_WHAT IS REQUIRED_. Can you write out, word for word, the part of the passage below about Kathryn Crosby's dog Oliver from "Oliver appeared, misplaced" to "into regal repose."?

_DOCUMENT PASSAGE_.

After being diagnosed with Parkinson's disease, Kathryn Crosby found and adopted a stray dog named Oliver—and rediscovered the joy of movement.

Kathryn Crosby lives with Oliver and her husband, Michael, in San Antonio, TX.



Iam not an animal person. I have little interest in going on safari in Africa, and you won't find me visiting a zoo by choice. I even stumble over the word “veterinarian.” So how did I become the proud owner of a dog?

Oliver appeared, misplaced or displaced, on our street corner early one Sunday morning. Our canine sentinel stared at traffic for almost four hours. Waiting. When my husband offered some water, Oliver eagerly followed him home, tail waving like a checkered flag.

I first saw the endearing creature bouncing in and out of the water sprinkler in our front yard and into my heart. It never once occurred to me that he didn't belong there. We named him after Charles Dickens' famous orphan. Like an old-fashioned Englishman, our Oliver has a luxurious tweed-colored coat—brindle, they call it—and he is perfect in every way except one, say the neighbors: When Oliver hears a siren in the distance, which happens often since we live near a fire station, he stretches his neck skyward and howls. Satisfied with the clarity of his trumpet, Oliver relaxes back into regal repose.

_INFORMATION SHOWN_.
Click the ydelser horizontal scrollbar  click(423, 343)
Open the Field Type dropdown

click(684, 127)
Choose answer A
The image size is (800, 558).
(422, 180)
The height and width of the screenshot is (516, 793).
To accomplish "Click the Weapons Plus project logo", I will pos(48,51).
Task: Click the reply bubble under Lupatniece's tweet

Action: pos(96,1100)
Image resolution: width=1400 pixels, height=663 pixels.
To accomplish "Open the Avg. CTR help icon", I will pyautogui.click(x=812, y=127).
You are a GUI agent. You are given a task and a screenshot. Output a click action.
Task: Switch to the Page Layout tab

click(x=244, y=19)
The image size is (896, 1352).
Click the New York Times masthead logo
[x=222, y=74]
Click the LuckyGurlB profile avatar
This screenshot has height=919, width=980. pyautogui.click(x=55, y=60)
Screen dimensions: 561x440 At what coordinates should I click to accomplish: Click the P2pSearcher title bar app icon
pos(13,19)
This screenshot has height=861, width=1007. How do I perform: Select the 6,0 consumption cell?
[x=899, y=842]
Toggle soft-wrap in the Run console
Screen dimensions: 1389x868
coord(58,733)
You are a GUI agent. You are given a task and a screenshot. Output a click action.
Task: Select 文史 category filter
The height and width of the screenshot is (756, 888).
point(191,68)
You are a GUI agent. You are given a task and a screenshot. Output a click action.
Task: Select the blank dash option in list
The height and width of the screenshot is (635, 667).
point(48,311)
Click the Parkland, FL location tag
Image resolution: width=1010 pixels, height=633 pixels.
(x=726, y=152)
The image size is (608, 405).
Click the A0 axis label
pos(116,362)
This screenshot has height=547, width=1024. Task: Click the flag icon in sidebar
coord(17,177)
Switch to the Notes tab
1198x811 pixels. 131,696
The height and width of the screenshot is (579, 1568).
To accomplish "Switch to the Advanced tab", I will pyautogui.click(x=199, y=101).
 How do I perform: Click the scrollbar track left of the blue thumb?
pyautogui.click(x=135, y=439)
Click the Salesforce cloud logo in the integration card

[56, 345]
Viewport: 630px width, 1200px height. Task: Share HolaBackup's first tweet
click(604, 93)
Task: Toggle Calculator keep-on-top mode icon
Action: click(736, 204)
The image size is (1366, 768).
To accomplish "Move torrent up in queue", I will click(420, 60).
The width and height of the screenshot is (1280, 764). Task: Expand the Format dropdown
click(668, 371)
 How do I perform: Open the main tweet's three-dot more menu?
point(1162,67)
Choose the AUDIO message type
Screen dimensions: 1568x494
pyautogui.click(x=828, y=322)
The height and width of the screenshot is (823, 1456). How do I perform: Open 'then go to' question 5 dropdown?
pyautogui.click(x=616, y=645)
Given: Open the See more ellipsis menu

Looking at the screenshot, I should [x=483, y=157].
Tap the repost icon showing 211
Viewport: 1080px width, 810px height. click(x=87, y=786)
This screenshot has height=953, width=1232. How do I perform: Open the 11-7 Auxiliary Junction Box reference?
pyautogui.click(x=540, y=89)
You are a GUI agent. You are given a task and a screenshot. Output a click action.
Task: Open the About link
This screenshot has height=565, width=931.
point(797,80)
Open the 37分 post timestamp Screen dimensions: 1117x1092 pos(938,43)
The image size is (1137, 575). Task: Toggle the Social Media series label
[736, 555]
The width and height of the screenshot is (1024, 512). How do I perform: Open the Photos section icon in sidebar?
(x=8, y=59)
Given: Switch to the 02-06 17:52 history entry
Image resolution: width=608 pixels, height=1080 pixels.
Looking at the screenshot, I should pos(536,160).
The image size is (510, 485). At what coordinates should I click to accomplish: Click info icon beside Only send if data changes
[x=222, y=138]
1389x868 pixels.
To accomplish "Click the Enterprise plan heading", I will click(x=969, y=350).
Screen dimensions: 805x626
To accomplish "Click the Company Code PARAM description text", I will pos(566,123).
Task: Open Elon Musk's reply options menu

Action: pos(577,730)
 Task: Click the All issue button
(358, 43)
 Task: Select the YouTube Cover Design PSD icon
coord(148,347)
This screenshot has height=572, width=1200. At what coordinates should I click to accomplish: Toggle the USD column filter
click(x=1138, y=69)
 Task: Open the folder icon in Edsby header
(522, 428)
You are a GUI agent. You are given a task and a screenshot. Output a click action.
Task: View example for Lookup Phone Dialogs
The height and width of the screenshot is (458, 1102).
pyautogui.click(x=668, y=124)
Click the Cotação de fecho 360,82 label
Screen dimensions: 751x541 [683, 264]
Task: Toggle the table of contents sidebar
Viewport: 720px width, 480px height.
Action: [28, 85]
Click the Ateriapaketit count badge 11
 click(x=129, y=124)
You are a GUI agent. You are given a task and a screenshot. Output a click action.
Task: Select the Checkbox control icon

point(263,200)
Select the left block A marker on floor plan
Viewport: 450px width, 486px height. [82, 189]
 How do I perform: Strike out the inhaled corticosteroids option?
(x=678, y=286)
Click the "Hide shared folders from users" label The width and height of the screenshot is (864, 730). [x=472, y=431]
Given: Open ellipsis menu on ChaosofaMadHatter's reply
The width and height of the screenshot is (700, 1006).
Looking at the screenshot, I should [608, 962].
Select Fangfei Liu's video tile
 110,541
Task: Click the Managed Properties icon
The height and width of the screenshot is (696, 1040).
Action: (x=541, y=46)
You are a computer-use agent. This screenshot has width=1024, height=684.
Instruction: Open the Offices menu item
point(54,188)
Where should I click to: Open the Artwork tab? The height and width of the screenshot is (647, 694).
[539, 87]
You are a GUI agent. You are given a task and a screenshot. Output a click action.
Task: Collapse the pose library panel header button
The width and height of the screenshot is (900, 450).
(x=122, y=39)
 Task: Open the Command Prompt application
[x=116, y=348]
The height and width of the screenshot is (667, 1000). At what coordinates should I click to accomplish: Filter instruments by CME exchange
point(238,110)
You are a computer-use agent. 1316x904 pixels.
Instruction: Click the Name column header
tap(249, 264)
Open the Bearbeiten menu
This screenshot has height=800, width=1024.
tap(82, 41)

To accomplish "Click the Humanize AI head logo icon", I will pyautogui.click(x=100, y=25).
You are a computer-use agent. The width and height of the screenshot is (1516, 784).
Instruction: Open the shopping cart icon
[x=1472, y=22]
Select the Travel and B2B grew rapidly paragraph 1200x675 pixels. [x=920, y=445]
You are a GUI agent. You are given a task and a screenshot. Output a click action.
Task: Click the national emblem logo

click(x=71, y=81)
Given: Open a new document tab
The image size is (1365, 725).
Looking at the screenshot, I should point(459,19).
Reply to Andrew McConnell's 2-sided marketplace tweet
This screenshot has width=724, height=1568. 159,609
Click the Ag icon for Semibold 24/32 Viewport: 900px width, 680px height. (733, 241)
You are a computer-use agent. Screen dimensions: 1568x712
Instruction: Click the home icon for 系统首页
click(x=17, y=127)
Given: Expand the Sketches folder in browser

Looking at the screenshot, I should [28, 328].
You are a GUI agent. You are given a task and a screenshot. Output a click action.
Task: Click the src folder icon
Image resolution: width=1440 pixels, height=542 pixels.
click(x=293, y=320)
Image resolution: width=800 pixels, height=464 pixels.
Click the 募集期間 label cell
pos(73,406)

_WRITTEN SOLUTION_.
Oliver appeared, misplaced or displaced, on our street corner early one Sunday morning. Our canine sentinel stared at traffic for almost four hours. Waiting. When my husband offered some water, Oliver eagerly followed him home, tail waving like a checkered flag.

I first saw the endearing creature bouncing in and out of the water sprinkler in our front yard and into my heart. It never once occurred to me that he didn't belong there. We named him after Charles Dickens' famous orphan. Like an old-fashioned Englishman, our Oliver has a luxurious tweed-colored coat—brindle, they call it—and he is perfect in every way except one, say the neighbors: When Oliver hears a siren in the distance, which happens often since we live near a fire station, he stretches his neck skyward and howls. Satisfied with the clarity of his trumpet, Oliver relaxes back into regal repose.